Stored items
★ ★ ★ ★ ★
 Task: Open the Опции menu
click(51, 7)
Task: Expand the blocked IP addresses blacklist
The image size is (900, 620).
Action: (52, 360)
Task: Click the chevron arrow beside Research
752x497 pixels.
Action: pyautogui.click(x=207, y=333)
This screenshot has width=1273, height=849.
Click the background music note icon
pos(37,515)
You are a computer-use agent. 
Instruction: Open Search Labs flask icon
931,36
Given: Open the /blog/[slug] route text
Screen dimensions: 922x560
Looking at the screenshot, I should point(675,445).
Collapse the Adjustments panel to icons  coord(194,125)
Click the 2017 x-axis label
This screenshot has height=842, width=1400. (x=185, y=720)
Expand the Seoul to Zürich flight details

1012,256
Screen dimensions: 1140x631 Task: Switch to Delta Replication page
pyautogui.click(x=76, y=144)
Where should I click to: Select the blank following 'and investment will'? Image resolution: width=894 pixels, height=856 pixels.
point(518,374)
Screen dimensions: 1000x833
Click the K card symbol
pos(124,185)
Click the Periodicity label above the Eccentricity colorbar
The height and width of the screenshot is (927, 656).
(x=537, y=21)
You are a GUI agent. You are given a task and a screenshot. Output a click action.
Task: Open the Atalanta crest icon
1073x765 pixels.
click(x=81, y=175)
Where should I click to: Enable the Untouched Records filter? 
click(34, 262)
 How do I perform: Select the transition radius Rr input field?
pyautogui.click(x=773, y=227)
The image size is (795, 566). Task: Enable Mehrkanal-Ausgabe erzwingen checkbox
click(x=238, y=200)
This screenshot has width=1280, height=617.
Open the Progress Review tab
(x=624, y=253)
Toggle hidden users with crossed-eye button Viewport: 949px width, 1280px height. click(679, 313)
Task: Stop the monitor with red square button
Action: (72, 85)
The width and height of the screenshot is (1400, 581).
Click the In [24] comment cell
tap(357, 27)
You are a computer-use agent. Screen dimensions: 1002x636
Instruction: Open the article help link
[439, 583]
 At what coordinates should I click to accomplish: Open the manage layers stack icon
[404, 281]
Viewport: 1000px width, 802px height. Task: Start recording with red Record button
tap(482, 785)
★ ★ ★ ★ ★
▶ [Task to complete]
Exact copies of all the lines above are required.

▶ [Solution for this problem]
 Task: Open the Опции menu
click(51, 7)
Task: Expand the blocked IP addresses blacklist
The image size is (900, 620).
Action: (52, 360)
Task: Click the chevron arrow beside Research
752x497 pixels.
Action: pyautogui.click(x=207, y=333)
This screenshot has width=1273, height=849.
Click the background music note icon
pos(37,515)
You are a computer-use agent. 
Instruction: Open Search Labs flask icon
931,36
Given: Open the /blog/[slug] route text
Screen dimensions: 922x560
Looking at the screenshot, I should point(675,445).
Collapse the Adjustments panel to icons  coord(194,125)
Click the 2017 x-axis label
This screenshot has height=842, width=1400. (x=185, y=720)
Expand the Seoul to Zürich flight details

1012,256
Screen dimensions: 1140x631 Task: Switch to Delta Replication page
pyautogui.click(x=76, y=144)
Where should I click to: Select the blank following 'and investment will'? Image resolution: width=894 pixels, height=856 pixels.
point(518,374)
Screen dimensions: 1000x833
Click the K card symbol
pos(124,185)
Click the Periodicity label above the Eccentricity colorbar
The height and width of the screenshot is (927, 656).
(x=537, y=21)
You are a GUI agent. You are given a task and a screenshot. Output a click action.
Task: Open the Atalanta crest icon
1073x765 pixels.
click(x=81, y=175)
Where should I click to: Enable the Untouched Records filter? 
click(34, 262)
 How do I perform: Select the transition radius Rr input field?
pyautogui.click(x=773, y=227)
The image size is (795, 566). Task: Enable Mehrkanal-Ausgabe erzwingen checkbox
click(x=238, y=200)
This screenshot has width=1280, height=617.
Open the Progress Review tab
(x=624, y=253)
Toggle hidden users with crossed-eye button Viewport: 949px width, 1280px height. click(679, 313)
Task: Stop the monitor with red square button
Action: (72, 85)
The width and height of the screenshot is (1400, 581).
Click the In [24] comment cell
tap(357, 27)
You are a computer-use agent. Screen dimensions: 1002x636
Instruction: Open the article help link
[439, 583]
 At what coordinates should I click to accomplish: Open the manage layers stack icon
[404, 281]
Viewport: 1000px width, 802px height. Task: Start recording with red Record button
tap(482, 785)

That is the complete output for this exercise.